══ PROVIDED DATA ══

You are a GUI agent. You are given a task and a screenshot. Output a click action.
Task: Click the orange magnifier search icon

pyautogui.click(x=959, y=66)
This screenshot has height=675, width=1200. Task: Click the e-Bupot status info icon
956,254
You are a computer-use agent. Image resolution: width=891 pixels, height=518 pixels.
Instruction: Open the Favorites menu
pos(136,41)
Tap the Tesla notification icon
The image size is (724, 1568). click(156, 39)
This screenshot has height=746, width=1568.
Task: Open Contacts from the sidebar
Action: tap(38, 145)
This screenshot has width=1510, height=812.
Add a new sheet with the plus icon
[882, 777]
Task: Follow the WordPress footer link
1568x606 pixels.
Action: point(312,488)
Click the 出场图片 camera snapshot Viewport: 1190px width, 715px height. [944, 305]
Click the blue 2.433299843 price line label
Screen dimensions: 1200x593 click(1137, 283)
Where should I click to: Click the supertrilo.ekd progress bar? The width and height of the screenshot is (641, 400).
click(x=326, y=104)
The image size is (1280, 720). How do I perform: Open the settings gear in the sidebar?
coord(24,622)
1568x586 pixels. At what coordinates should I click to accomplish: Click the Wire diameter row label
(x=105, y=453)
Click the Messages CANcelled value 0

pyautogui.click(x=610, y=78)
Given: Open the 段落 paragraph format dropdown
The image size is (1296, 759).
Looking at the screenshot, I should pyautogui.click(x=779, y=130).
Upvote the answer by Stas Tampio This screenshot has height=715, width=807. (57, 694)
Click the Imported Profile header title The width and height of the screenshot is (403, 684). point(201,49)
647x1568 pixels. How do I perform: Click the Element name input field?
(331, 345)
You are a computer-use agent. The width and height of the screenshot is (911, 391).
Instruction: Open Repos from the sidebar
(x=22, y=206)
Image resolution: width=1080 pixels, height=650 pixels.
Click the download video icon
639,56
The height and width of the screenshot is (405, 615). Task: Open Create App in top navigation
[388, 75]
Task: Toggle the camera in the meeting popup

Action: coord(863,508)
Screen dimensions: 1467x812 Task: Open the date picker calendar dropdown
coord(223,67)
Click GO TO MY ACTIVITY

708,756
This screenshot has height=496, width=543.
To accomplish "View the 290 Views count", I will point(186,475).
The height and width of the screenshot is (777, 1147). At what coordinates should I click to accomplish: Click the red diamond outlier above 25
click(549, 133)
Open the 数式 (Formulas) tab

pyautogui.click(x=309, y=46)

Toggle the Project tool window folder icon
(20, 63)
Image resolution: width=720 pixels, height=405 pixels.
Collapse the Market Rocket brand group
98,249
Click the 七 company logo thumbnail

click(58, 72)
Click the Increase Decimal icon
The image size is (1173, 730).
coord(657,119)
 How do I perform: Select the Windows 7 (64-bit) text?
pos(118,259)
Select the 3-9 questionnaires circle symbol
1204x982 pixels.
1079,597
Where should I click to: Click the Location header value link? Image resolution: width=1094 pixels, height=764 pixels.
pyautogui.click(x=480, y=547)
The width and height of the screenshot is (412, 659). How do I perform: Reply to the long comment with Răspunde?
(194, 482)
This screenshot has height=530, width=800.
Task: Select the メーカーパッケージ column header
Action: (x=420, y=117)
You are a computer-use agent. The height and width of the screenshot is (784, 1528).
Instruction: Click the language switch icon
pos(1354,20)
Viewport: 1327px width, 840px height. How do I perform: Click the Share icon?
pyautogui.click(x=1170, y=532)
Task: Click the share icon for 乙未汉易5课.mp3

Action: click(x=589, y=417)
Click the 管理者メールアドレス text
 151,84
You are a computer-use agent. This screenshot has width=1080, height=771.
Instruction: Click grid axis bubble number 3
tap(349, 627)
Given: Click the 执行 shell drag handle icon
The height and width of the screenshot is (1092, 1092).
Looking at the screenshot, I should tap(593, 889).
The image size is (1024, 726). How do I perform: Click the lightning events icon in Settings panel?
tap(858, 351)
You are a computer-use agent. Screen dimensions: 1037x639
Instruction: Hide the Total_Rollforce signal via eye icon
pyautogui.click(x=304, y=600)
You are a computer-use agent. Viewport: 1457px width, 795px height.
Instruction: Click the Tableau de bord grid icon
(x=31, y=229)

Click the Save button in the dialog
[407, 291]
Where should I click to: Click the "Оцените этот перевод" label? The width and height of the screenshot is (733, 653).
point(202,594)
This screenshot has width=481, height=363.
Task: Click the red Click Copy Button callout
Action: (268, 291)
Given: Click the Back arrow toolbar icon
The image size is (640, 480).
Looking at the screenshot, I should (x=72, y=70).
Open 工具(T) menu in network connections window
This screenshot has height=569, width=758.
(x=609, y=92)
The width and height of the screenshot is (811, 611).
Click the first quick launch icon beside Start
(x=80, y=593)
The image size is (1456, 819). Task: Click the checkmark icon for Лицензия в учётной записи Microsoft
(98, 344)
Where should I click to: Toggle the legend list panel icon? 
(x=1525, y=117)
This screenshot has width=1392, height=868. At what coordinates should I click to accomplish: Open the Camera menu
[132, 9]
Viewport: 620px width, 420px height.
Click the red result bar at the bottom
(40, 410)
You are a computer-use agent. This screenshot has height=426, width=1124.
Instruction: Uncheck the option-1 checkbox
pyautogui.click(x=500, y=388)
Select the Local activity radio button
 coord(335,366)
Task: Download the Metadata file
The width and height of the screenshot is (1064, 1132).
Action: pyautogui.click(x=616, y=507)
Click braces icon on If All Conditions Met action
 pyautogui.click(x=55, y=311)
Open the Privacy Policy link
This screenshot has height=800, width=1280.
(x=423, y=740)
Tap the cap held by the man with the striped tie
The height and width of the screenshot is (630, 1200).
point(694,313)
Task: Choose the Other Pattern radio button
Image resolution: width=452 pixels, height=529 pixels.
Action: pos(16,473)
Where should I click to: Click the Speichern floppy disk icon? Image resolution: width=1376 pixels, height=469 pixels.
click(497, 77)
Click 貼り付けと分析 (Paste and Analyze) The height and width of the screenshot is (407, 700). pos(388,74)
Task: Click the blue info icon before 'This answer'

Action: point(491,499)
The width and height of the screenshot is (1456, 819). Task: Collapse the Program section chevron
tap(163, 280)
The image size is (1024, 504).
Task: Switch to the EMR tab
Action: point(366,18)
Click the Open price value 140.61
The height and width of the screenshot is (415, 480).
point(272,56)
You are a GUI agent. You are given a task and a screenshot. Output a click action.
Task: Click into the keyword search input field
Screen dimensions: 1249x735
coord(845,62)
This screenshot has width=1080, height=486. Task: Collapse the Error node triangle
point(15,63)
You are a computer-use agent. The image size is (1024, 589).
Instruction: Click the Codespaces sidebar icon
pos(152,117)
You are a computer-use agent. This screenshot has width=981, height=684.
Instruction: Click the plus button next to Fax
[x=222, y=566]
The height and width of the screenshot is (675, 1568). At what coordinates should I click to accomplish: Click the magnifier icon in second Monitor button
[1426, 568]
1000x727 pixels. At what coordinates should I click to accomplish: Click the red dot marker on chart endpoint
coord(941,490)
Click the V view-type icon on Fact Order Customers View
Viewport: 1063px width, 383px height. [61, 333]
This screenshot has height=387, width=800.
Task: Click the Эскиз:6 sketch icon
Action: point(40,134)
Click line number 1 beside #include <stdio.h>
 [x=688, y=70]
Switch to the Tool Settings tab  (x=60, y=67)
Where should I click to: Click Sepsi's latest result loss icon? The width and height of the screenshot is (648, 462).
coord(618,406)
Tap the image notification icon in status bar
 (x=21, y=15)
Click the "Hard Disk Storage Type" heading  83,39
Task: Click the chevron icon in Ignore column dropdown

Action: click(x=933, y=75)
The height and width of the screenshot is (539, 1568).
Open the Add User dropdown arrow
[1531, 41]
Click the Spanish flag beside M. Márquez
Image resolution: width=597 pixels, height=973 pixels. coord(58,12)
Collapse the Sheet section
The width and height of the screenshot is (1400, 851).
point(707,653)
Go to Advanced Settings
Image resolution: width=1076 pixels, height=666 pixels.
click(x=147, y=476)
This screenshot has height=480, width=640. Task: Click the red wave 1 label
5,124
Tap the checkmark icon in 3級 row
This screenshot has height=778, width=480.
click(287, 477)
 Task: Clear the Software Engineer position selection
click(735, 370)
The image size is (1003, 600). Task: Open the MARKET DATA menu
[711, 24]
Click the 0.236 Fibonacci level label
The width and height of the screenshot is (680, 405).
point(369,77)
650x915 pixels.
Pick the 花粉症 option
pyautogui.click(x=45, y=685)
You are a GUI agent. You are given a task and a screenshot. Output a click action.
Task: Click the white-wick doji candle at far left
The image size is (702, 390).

═══

EXERCISE DIRECTIONS.
The response consists of the lines above that contain "agent".

SOLUTION BELOW.
You are a GUI agent. You are given a task and a screenshot. Output a click action.
You are a computer-use agent. Image resolution: width=891 pixels, height=518 pixels.
You are a computer-use agent. The width and height of the screenshot is (911, 391).
You are a computer-use agent. The height and width of the screenshot is (784, 1528).
You are a computer-use agent. This screenshot has width=1080, height=771.
You are a computer-use agent. Screen dimensions: 1037x639
You are a computer-use agent. Viewport: 1457px width, 795px height.
You are a computer-use agent. This screenshot has height=426, width=1124.
You are a GUI agent. You are given a task and a screenshot. Output a click action.
You are a computer-use agent. The image size is (1024, 589).
You are a computer-use agent. This screenshot has width=981, height=684.
You are a GUI agent. You are given a task and a screenshot. Output a click action.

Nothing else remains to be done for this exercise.